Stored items
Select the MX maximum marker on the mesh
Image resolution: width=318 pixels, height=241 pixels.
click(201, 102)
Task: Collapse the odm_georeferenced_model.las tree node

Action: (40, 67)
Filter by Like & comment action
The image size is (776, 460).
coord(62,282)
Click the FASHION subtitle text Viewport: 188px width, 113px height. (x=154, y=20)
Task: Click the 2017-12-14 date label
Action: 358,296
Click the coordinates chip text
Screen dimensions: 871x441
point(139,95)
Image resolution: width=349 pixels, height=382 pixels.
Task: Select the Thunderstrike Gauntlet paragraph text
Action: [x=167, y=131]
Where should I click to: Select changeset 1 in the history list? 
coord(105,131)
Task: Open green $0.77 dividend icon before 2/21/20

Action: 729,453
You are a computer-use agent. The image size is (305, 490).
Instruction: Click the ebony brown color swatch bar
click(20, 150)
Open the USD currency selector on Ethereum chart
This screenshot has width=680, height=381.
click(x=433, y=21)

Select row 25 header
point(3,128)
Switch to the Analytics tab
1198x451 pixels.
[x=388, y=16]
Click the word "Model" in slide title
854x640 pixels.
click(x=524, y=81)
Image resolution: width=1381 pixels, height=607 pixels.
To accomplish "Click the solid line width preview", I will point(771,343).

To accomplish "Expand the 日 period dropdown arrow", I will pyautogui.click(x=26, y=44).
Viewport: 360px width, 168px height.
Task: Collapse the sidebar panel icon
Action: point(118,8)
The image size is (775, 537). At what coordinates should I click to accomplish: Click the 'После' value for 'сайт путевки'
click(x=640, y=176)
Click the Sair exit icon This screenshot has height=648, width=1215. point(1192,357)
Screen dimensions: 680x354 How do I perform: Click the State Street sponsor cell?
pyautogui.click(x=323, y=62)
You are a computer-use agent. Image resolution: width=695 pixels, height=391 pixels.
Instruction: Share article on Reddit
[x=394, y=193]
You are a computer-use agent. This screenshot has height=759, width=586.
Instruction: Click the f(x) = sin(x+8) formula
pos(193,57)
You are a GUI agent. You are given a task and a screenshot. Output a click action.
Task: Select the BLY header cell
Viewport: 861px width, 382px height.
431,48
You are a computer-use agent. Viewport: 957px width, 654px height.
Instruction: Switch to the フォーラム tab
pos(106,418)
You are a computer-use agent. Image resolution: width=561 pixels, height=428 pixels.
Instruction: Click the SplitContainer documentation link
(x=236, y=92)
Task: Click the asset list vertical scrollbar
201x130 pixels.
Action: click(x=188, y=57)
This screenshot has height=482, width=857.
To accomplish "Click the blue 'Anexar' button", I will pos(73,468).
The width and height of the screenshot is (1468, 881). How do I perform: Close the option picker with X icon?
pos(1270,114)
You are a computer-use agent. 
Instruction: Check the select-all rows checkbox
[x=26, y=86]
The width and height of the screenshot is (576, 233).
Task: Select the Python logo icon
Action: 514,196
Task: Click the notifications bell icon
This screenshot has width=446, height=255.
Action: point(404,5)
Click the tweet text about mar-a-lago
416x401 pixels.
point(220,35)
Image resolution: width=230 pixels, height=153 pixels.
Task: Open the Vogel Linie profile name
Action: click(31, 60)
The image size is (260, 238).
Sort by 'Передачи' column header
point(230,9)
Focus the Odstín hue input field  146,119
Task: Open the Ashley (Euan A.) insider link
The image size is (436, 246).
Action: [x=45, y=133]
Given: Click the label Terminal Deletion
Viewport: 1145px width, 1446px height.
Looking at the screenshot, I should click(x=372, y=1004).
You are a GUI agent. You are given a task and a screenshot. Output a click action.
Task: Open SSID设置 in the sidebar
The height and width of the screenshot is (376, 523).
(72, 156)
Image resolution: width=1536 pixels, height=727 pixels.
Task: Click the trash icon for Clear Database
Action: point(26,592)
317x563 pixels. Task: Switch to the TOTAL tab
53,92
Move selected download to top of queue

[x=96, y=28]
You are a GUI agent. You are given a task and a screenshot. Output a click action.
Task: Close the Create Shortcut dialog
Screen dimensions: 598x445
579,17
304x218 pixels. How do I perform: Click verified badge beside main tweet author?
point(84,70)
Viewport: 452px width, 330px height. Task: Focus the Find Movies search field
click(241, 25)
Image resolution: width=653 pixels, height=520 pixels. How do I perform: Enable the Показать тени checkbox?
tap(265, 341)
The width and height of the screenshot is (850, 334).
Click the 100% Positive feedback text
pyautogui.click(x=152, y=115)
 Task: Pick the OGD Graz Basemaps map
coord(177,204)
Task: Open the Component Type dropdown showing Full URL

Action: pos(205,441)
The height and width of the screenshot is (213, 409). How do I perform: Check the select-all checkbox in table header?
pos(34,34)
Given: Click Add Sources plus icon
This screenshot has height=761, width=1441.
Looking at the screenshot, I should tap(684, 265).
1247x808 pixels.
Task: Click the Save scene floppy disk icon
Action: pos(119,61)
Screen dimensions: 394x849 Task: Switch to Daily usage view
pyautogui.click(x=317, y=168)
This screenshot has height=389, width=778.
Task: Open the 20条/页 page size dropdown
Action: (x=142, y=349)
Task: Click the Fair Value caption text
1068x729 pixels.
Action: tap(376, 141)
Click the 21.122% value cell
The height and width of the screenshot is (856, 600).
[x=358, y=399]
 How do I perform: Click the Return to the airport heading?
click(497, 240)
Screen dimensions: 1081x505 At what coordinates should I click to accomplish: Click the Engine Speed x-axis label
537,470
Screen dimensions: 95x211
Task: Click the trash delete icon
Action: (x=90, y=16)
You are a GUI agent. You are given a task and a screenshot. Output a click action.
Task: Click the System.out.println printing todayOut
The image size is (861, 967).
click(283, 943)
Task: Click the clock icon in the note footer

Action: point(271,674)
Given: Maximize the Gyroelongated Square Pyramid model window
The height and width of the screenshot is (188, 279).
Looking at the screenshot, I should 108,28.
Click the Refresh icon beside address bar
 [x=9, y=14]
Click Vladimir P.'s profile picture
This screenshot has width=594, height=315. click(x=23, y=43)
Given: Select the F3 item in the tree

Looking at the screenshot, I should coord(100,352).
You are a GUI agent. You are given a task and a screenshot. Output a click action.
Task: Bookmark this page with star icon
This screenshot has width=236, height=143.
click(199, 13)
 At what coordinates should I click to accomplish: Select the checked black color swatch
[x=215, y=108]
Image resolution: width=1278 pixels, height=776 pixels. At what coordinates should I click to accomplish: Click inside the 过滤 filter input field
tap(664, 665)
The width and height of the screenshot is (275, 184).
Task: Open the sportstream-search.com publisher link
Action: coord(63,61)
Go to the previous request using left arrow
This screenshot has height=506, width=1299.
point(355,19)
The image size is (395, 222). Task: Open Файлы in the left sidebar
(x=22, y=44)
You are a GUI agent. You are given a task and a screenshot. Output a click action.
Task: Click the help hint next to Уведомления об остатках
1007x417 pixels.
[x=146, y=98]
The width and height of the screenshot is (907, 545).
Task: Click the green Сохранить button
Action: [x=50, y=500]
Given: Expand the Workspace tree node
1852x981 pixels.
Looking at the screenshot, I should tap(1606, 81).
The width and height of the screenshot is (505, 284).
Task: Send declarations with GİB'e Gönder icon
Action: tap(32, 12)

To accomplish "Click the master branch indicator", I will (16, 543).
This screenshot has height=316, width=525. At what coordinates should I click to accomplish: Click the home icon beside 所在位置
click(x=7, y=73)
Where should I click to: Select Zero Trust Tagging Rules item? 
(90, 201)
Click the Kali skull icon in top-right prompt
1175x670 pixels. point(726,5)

▶ **Task to carry out**: Without altering a single word, set down all the entries again.

▶ **Task result**:
Select the MX maximum marker on the mesh
Image resolution: width=318 pixels, height=241 pixels.
click(201, 102)
Task: Collapse the odm_georeferenced_model.las tree node

Action: (40, 67)
Filter by Like & comment action
The image size is (776, 460).
coord(62,282)
Click the FASHION subtitle text Viewport: 188px width, 113px height. (x=154, y=20)
Task: Click the 2017-12-14 date label
Action: 358,296
Click the coordinates chip text
Screen dimensions: 871x441
point(139,95)
Image resolution: width=349 pixels, height=382 pixels.
Task: Select the Thunderstrike Gauntlet paragraph text
Action: [x=167, y=131]
Where should I click to: Select changeset 1 in the history list? 
coord(105,131)
Task: Open green $0.77 dividend icon before 2/21/20

Action: 729,453
You are a computer-use agent. The image size is (305, 490).
Instruction: Click the ebony brown color swatch bar
click(20, 150)
Open the USD currency selector on Ethereum chart
This screenshot has width=680, height=381.
click(x=433, y=21)

Select row 25 header
point(3,128)
Switch to the Analytics tab
1198x451 pixels.
[x=388, y=16]
Click the word "Model" in slide title
854x640 pixels.
click(x=524, y=81)
Image resolution: width=1381 pixels, height=607 pixels.
To accomplish "Click the solid line width preview", I will point(771,343).

To accomplish "Expand the 日 period dropdown arrow", I will pyautogui.click(x=26, y=44).
Viewport: 360px width, 168px height.
Task: Collapse the sidebar panel icon
Action: point(118,8)
The image size is (775, 537). At what coordinates should I click to accomplish: Click the 'После' value for 'сайт путевки'
click(x=640, y=176)
Click the Sair exit icon This screenshot has height=648, width=1215. point(1192,357)
Screen dimensions: 680x354 How do I perform: Click the State Street sponsor cell?
pyautogui.click(x=323, y=62)
You are a computer-use agent. Image resolution: width=695 pixels, height=391 pixels.
Instruction: Share article on Reddit
[x=394, y=193]
You are a computer-use agent. This screenshot has height=759, width=586.
Instruction: Click the f(x) = sin(x+8) formula
pos(193,57)
You are a GUI agent. You are given a task and a screenshot. Output a click action.
Task: Select the BLY header cell
Viewport: 861px width, 382px height.
431,48
You are a computer-use agent. Viewport: 957px width, 654px height.
Instruction: Switch to the フォーラム tab
pos(106,418)
You are a computer-use agent. Image resolution: width=561 pixels, height=428 pixels.
Instruction: Click the SplitContainer documentation link
(x=236, y=92)
Task: Click the asset list vertical scrollbar
201x130 pixels.
Action: click(x=188, y=57)
This screenshot has height=482, width=857.
To accomplish "Click the blue 'Anexar' button", I will pos(73,468).
The width and height of the screenshot is (1468, 881). How do I perform: Close the option picker with X icon?
pos(1270,114)
You are a computer-use agent. 
Instruction: Check the select-all rows checkbox
[x=26, y=86]
The width and height of the screenshot is (576, 233).
Task: Select the Python logo icon
Action: 514,196
Task: Click the notifications bell icon
This screenshot has width=446, height=255.
Action: point(404,5)
Click the tweet text about mar-a-lago
416x401 pixels.
point(220,35)
Image resolution: width=230 pixels, height=153 pixels.
Task: Open the Vogel Linie profile name
Action: click(31, 60)
The image size is (260, 238).
Sort by 'Передачи' column header
point(230,9)
Focus the Odstín hue input field  146,119
Task: Open the Ashley (Euan A.) insider link
The image size is (436, 246).
Action: [x=45, y=133]
Given: Click the label Terminal Deletion
Viewport: 1145px width, 1446px height.
Looking at the screenshot, I should click(x=372, y=1004).
You are a GUI agent. You are given a task and a screenshot. Output a click action.
Task: Open SSID设置 in the sidebar
The height and width of the screenshot is (376, 523).
(72, 156)
Image resolution: width=1536 pixels, height=727 pixels.
Task: Click the trash icon for Clear Database
Action: point(26,592)
317x563 pixels. Task: Switch to the TOTAL tab
53,92
Move selected download to top of queue

[x=96, y=28]
You are a GUI agent. You are given a task and a screenshot. Output a click action.
Task: Close the Create Shortcut dialog
Screen dimensions: 598x445
579,17
304x218 pixels. How do I perform: Click verified badge beside main tweet author?
point(84,70)
Viewport: 452px width, 330px height. Task: Focus the Find Movies search field
click(241, 25)
Image resolution: width=653 pixels, height=520 pixels. How do I perform: Enable the Показать тени checkbox?
tap(265, 341)
The width and height of the screenshot is (850, 334).
Click the 100% Positive feedback text
pyautogui.click(x=152, y=115)
 Task: Pick the OGD Graz Basemaps map
coord(177,204)
Task: Open the Component Type dropdown showing Full URL

Action: pos(205,441)
The height and width of the screenshot is (213, 409). How do I perform: Check the select-all checkbox in table header?
pos(34,34)
Given: Click Add Sources plus icon
This screenshot has height=761, width=1441.
Looking at the screenshot, I should tap(684, 265).
1247x808 pixels.
Task: Click the Save scene floppy disk icon
Action: pos(119,61)
Screen dimensions: 394x849 Task: Switch to Daily usage view
pyautogui.click(x=317, y=168)
This screenshot has height=389, width=778.
Task: Open the 20条/页 page size dropdown
Action: (x=142, y=349)
Task: Click the Fair Value caption text
1068x729 pixels.
Action: tap(376, 141)
Click the 21.122% value cell
The height and width of the screenshot is (856, 600).
[x=358, y=399]
 How do I perform: Click the Return to the airport heading?
click(497, 240)
Screen dimensions: 1081x505 At what coordinates should I click to accomplish: Click the Engine Speed x-axis label
537,470
Screen dimensions: 95x211
Task: Click the trash delete icon
Action: (x=90, y=16)
You are a GUI agent. You are given a task and a screenshot. Output a click action.
Task: Click the System.out.println printing todayOut
The image size is (861, 967).
click(283, 943)
Task: Click the clock icon in the note footer

Action: point(271,674)
Given: Maximize the Gyroelongated Square Pyramid model window
The height and width of the screenshot is (188, 279).
Looking at the screenshot, I should 108,28.
Click the Refresh icon beside address bar
 [x=9, y=14]
Click Vladimir P.'s profile picture
This screenshot has width=594, height=315. click(x=23, y=43)
Given: Select the F3 item in the tree

Looking at the screenshot, I should coord(100,352).
You are a GUI agent. You are given a task and a screenshot. Output a click action.
Task: Bookmark this page with star icon
This screenshot has width=236, height=143.
click(199, 13)
 At what coordinates should I click to accomplish: Select the checked black color swatch
[x=215, y=108]
Image resolution: width=1278 pixels, height=776 pixels. At what coordinates should I click to accomplish: Click inside the 过滤 filter input field
tap(664, 665)
The width and height of the screenshot is (275, 184).
Task: Open the sportstream-search.com publisher link
Action: coord(63,61)
Go to the previous request using left arrow
This screenshot has height=506, width=1299.
point(355,19)
The image size is (395, 222). Task: Open Файлы in the left sidebar
(x=22, y=44)
You are a GUI agent. You are given a task and a screenshot. Output a click action.
Task: Click the help hint next to Уведомления об остатках
1007x417 pixels.
[x=146, y=98]
The width and height of the screenshot is (907, 545).
Task: Click the green Сохранить button
Action: [x=50, y=500]
Given: Expand the Workspace tree node
1852x981 pixels.
Looking at the screenshot, I should tap(1606, 81).
The width and height of the screenshot is (505, 284).
Task: Send declarations with GİB'e Gönder icon
Action: tap(32, 12)

To accomplish "Click the master branch indicator", I will (16, 543).
This screenshot has height=316, width=525. At what coordinates should I click to accomplish: Click the home icon beside 所在位置
click(x=7, y=73)
Where should I click to: Select Zero Trust Tagging Rules item? 
(90, 201)
Click the Kali skull icon in top-right prompt
1175x670 pixels. point(726,5)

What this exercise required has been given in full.